Reliance Retail, the retail arm of billionaire Mukesh Ambani-controlled Reliance Industries (RIL), is unlikely to pump money into predatory online discounting to bring traffic and sales for its e-marketplace JioMart.
Citing two persons familiar with the development, ET reported that the oil-to-retail conglomerate is planning to make the platform profitable for almost every single transaction.
Further, it wants to rope in lakhs of small and medium businesses as sellers in JioMart and roll out an incubation programme for direct-to-consumer (D2C) brands to expand them by giving marketing and distribution aid in an earnest attempt to make JioMart the country’s largest marketplace over the next couple of years.
The assortment during the 2022 festive season has climbed to 2.5 million products from 30,000 products last year. JioMart has already onboarded approximately 16,000 third-party sellers, and the independent sellers account for more than 15 per cent of business as against less than 10 per cent for non-preferred third-party sellers in rival marketplaces.

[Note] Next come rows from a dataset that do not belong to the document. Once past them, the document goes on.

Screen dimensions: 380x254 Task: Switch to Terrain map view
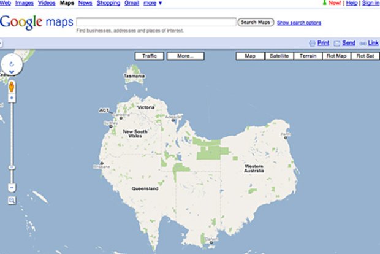[x=308, y=56]
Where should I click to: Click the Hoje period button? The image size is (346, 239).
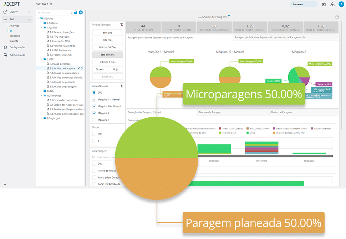[x=115, y=69]
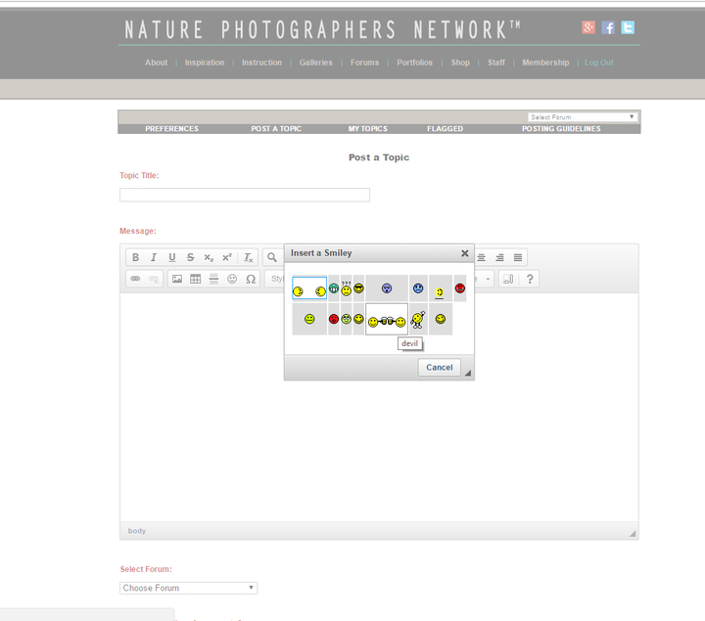Screen dimensions: 705x621
Task: Insert a table using the table icon
Action: (195, 279)
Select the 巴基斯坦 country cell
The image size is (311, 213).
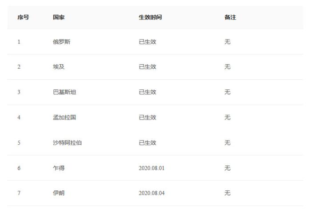[x=64, y=92]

The financial daily quoted one of the executives as saying, “E-commerce discounting has already come down after the pandemic though on special days some platforms continue to indulge into deep discounting on a few categories like mobile phones and electronics.”

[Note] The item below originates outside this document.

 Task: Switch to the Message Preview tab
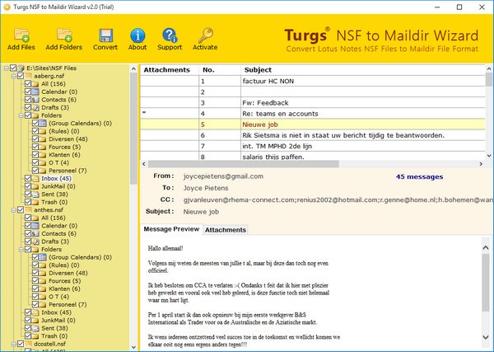171,229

“However, JioMart will completely stay away from such a practice with prices and offers similar as it is sold in Reliance stores or by third-party sellers. JioMart will be an omni-channel extension,” added the executive.
He went on add that Reliance already sells most items through its stores at competitive prices, highlighting that in several cases the prices are one of the best thanks to the scale of operations and lower cost of sourcing.
“The economies of scale will further go up with JioMart. But nothing will be sold below cost price unlike what some rivals continue to do,” he emphasised.
In 2020, Reliance Retail launched its e-commerce service JioMart with online grocery products but started including newer categories last year.
In JioMart, the grocery was 70 per cent of the business even a few months back, but now it is 50 per cent, and the contribution of non-grocery its will further go up, the daily quoted one of the executives as saying.
Separately, Reliance Retail has signed a distribution pact with more than 50 traditional, regional sweets makers from across India to distribute, mass produce and develop traditional Indian sweets with extended shelf life.